INSTRUCTIONS FOR THE TASK: Reproduce the data word for word, from the start through the line that contains "This screenshot has height=1080, width=1920. What".

===

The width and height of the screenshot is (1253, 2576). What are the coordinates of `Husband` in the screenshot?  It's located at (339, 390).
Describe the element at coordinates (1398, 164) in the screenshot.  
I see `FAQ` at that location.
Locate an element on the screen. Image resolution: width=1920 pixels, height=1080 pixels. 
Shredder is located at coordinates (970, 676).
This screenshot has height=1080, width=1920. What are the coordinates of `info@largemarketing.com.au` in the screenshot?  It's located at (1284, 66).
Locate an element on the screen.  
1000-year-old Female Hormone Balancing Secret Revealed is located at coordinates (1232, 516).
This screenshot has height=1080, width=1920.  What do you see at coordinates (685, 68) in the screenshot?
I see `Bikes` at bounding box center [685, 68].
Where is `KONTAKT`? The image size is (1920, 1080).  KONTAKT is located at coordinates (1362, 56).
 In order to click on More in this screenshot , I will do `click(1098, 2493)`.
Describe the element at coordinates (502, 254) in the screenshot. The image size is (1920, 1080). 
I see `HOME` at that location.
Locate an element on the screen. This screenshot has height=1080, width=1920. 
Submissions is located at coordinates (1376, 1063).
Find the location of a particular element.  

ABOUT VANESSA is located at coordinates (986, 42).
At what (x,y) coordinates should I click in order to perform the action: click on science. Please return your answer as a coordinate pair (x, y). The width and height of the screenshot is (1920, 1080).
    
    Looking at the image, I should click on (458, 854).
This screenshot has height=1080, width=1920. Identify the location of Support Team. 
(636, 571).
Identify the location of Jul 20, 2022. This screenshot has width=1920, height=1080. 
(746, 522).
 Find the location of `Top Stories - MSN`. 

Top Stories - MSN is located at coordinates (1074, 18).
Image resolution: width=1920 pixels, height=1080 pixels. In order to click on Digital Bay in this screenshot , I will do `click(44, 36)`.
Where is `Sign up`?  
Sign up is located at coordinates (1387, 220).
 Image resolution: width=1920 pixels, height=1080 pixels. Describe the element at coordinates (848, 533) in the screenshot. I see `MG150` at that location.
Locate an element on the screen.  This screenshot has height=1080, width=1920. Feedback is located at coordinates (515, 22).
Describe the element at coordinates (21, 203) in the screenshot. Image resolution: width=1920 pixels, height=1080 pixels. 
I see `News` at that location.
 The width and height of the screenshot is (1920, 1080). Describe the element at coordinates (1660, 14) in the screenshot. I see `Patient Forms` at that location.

===

WRITTEN RESPONSE:
The width and height of the screenshot is (1253, 2576). What are the coordinates of `Husband` in the screenshot?  It's located at (339, 390).
Describe the element at coordinates (1398, 164) in the screenshot.  
I see `FAQ` at that location.
Locate an element on the screen. Image resolution: width=1920 pixels, height=1080 pixels. 
Shredder is located at coordinates (970, 676).
This screenshot has height=1080, width=1920. What are the coordinates of `info@largemarketing.com.au` in the screenshot?  It's located at (1284, 66).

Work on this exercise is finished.